Concluindo: Sim, o livro poderia ter sido melhor em alguns aspectos, mas eu me envolvi com a trama de Matthew e me inseri um pouco dentro de sua cabeça, tentando entendê-lo. Apesar de só ter assistido ao filme de “As Vantagens de Ser Invisível”, acho que quem gostou desse filme/livro, tem grandes chances de curtir Onde a Lua Não Está, mesmo que não tenha romance. É um drama envolvente e bem escrito.

Quotes:
Vou te contar o que aconteceu porque será uma boa maneira de apresentar meu irmão. O nome dele é Simon. Acho que você vai gostar dele. Eu gosto de verdade. Mas, daqui a algumas páginas, ele estará morto. E ele nunca mais foi o mesmo depois disso.

(...) Shhh, shhh. Vai ficar tudo bem. Era o que ele dizia ao me colocar no chão na frente de nosso trailer, antes de correr para chamar mamãe. Talvez eu não tenha sido muito claro – Simon realmente não era forte. Me carregar daquele jeito foi a coisa mais difícil que ele já fez, mas ele ainda tentou me tranquilizar. Shhh, shhh. Vai ficar tudo bem. Ele parecia tão adulto, tão gentil e seguro. Pela primeira vez em minha vida senti verdadeiramente que tinha um irmão mais velho.

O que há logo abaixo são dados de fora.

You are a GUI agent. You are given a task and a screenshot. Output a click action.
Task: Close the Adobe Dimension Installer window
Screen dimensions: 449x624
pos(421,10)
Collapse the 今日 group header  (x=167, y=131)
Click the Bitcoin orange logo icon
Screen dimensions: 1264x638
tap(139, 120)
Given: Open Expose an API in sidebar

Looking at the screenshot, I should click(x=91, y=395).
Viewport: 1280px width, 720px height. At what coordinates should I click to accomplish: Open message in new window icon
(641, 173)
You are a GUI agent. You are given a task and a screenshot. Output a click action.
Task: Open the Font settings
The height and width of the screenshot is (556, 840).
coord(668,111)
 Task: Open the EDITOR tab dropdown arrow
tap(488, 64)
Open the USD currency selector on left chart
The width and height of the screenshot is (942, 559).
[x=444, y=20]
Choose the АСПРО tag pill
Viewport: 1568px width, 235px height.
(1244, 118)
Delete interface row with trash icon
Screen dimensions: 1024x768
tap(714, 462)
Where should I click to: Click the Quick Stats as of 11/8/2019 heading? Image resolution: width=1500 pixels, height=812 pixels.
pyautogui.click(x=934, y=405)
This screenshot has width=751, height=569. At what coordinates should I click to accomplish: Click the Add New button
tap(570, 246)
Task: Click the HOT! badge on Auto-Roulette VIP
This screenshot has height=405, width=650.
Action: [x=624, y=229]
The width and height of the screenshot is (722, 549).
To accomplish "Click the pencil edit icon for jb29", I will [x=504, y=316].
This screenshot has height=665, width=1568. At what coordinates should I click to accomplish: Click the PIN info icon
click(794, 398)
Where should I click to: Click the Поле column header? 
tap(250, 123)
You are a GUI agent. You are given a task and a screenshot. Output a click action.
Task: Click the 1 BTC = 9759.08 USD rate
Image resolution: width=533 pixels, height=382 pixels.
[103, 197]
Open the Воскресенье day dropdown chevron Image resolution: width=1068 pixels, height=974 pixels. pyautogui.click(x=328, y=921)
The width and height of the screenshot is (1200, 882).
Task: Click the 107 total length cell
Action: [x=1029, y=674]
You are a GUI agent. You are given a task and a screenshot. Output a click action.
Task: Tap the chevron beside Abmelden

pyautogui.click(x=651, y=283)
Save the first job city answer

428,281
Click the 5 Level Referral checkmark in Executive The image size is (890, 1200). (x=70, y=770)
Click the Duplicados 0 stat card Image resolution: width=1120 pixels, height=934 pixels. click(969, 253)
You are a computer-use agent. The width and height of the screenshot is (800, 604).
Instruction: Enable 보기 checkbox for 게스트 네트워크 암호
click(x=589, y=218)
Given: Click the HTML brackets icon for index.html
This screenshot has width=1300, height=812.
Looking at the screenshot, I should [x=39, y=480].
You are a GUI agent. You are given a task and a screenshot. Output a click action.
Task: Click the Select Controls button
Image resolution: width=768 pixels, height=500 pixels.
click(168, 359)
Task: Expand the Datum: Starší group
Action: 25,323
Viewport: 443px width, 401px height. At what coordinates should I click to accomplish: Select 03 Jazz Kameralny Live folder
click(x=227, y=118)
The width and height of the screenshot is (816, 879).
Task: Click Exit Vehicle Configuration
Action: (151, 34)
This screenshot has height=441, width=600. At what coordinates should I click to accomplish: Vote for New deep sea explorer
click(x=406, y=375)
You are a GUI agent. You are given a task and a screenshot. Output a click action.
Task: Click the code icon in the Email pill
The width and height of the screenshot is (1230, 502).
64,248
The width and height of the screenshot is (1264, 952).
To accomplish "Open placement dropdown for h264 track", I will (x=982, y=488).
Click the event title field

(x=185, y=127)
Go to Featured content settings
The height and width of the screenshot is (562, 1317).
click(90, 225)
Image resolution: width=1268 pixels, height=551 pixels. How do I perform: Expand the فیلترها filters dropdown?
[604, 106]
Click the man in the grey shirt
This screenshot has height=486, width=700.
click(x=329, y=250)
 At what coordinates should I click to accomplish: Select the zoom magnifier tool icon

Este é mais ou menos o retrato de nossa família. Não é o tipo de coisa que você ache que vá lhe fazer falta. Talvez você nem mesmo perceba tudo isso naqueles milhares de vezes, sentado entre sua mãe e seu pai no sofá grande e verde, com o irmão mais novo no carpete atrapalhando a visão da TV. Talvez você nem mesmo tenha notado.
Mas nota quando ele não está mais ali. Nota muitos lugares onde ele não está mais e ouve muitas coisas que ele não diz mais.
Eu ouço.
O tempo todo.

(...) Ler é meio parecido com alucinar.

(...) O irmão dela tem uma doença, uma doença com a forma e o som de uma serpente. Ela desliza pelos galhos de nossa árvore genealógica. Deve ter partido seu coração saber que eu era o próximo.

Quando seu irmão mais velho está chamando, quando finalmente chega a hora de ir brincar, se você precisa fugir de um hospital psiquiátrico – a primeira coisa a fazer é observar. Depois consiga que façam o trabalho árduo por você. Diga, Aaaah. Eu sou doente mental, não um idiota.